真白が言っていた『大好きだよ』との言葉は、蓮を気遣った言葉ではないと、お母さんの話を聞いて分かったのだ。
蓮は自宅に帰り、真白が所属する事務所の公開されている情報を全て目に通す。
何十分も、何時間もかけて……。真白のチカラになりたい一心で。
その努力が実り……あることが繋がった。
真白のお母さんから聞いた『脅し』の言葉。
真白が頑なに口を閉ざす理由は、お母さんの言っていた通り、脅されているかもしれない、と。
その脅しのタネは彼氏である自分。
それを知る真白は、必死に庇おうとしていたのではないかと……。
真白の性格を考えれば、それは十二分にあり得る。寧ろ、それ以外に考えられなかった。
真白が食事を出来てなかった理由。
辛そうに、悲しそうにしていた理由。
睡眠を取れていなかった理由。
泣いていた理由。
それならば、全ての辻褄が合うのだ……。
そして、真白が所属している事務所は、
元々、蓮と真白の関係は誰にも言っていない。そして誰にもバレていなかった。それは、真白が普段通りの生活を送っていたことが証明している。

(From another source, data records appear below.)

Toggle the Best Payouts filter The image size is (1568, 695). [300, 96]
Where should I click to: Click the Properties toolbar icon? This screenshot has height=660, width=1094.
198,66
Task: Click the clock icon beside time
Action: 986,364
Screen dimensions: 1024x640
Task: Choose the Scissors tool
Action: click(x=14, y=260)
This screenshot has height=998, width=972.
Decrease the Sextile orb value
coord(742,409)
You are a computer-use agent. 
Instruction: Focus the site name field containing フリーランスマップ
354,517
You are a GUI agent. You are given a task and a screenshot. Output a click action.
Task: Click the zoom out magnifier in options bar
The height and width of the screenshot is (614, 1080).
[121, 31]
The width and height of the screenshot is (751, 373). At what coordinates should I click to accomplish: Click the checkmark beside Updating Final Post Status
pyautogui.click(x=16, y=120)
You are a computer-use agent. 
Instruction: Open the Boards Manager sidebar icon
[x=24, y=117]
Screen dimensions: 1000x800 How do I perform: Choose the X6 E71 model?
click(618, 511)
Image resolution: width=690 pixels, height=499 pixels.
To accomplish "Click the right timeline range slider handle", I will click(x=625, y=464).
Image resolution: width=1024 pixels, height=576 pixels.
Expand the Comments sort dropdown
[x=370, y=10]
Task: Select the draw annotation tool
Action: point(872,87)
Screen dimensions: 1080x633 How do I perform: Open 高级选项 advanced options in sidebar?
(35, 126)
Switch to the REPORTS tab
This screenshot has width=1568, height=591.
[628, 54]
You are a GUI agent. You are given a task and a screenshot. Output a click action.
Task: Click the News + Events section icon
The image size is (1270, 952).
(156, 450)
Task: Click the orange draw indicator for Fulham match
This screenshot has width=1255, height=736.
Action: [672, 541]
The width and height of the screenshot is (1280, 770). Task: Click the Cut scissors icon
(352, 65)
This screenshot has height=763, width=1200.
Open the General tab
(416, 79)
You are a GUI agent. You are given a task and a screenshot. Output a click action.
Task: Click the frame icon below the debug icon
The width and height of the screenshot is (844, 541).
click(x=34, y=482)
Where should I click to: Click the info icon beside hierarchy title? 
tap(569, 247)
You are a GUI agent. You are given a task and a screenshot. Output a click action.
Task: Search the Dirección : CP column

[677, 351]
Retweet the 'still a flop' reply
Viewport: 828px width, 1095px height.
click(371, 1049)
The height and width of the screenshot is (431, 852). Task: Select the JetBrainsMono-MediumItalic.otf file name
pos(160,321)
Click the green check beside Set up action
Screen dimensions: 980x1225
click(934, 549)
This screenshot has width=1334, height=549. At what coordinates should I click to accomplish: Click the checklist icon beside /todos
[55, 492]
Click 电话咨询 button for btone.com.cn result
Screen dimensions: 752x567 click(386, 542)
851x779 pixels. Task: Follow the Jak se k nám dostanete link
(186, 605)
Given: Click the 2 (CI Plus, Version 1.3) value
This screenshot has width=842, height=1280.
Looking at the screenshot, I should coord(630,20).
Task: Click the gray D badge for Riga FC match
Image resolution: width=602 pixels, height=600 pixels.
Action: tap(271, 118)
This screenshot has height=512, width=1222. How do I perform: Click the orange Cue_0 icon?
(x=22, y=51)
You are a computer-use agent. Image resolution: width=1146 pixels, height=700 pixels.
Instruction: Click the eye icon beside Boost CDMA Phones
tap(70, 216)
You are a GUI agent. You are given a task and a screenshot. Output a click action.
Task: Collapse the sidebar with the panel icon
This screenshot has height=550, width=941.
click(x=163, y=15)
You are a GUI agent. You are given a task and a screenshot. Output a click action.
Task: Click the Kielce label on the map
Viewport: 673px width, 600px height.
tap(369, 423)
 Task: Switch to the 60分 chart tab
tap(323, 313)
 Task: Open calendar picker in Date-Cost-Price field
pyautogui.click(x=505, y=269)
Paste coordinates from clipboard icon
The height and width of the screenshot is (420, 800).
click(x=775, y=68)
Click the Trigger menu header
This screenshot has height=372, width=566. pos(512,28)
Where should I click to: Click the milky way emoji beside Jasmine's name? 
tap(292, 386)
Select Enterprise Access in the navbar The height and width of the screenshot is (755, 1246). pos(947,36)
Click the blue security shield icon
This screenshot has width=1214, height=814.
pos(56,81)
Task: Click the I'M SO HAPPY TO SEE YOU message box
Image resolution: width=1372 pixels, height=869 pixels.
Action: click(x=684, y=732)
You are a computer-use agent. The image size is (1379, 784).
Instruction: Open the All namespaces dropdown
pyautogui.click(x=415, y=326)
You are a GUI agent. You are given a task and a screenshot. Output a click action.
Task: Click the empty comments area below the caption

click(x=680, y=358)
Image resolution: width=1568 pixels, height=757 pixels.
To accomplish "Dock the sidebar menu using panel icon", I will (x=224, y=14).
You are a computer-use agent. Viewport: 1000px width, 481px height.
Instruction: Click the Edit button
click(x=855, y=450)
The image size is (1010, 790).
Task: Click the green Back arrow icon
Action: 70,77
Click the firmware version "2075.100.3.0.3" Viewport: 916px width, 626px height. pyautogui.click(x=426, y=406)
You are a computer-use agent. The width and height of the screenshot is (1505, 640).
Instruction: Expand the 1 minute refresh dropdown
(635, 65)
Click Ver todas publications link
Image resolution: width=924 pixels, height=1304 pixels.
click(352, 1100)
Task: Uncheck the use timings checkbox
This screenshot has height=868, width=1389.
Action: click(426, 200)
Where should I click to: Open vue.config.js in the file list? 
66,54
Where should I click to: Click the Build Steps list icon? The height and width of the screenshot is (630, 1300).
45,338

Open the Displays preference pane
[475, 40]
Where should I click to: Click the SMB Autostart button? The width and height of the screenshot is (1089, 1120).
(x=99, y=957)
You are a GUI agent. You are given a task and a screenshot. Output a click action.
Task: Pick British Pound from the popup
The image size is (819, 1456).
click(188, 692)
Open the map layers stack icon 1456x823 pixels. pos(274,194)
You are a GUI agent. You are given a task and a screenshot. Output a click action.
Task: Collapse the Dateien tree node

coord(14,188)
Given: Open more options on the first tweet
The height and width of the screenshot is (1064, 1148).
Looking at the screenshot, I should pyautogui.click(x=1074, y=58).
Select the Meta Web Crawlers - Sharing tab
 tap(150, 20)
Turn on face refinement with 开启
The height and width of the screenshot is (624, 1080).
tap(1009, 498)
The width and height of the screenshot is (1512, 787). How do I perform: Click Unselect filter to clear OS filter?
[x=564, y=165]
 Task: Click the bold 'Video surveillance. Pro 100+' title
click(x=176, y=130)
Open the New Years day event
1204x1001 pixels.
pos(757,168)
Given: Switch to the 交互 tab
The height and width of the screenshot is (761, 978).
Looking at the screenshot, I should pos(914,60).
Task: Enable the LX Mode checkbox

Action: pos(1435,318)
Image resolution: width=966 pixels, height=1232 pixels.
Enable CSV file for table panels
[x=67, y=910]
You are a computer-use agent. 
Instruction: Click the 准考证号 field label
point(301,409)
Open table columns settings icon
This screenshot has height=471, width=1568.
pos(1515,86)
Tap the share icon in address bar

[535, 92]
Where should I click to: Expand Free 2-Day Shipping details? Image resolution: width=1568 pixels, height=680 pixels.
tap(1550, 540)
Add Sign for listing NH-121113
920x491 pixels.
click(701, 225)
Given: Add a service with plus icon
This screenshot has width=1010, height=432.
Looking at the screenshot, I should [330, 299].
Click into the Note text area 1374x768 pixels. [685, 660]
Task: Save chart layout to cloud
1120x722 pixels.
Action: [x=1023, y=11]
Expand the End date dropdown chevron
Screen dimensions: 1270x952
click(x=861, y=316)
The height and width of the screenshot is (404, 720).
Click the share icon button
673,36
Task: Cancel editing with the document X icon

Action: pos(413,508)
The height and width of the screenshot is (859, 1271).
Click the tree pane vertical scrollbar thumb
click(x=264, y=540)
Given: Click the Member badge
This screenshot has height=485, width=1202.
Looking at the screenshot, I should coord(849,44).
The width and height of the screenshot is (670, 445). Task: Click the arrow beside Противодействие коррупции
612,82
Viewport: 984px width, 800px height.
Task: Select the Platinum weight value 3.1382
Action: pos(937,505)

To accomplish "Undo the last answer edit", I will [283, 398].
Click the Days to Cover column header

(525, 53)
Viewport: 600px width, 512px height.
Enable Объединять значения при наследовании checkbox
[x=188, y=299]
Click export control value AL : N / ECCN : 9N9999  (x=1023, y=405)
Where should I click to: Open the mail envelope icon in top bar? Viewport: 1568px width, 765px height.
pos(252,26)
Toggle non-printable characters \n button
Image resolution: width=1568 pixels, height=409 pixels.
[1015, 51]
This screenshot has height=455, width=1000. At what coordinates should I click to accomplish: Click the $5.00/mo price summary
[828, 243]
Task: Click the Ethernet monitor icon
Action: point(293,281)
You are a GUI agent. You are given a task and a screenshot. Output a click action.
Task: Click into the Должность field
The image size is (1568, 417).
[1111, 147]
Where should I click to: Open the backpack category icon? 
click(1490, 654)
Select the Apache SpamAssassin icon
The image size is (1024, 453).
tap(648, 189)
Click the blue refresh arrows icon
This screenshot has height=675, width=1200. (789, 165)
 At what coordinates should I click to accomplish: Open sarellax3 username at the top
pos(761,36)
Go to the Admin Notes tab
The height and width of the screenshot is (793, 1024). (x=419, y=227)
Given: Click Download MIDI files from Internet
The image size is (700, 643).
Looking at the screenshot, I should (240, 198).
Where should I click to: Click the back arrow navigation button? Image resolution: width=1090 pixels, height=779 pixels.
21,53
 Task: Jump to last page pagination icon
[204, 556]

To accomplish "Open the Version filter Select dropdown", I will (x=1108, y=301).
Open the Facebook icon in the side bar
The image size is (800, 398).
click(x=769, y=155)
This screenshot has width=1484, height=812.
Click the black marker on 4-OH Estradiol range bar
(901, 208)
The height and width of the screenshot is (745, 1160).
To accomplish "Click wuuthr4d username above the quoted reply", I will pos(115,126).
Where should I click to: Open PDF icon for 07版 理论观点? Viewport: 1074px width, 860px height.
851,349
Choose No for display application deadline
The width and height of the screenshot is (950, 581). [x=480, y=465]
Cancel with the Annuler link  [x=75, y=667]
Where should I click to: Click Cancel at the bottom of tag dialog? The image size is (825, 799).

つまり、事務所の関係者に真白を貶めようとした人物が存在し、弱みを握らせるために、彼氏彼女の情報を提示した存在がいるということ。
その目的は、もちろん真白を『脅す』為。そして、情報を掲示する理由は見返りが欲しかったからだとすれば……その者は一人に絞られる。
蓮と真白が彼氏彼女の関係だということ知る人物。そして、事務所と繋がっている人物に限られる。そして、その者は蓮にある言葉を発していた。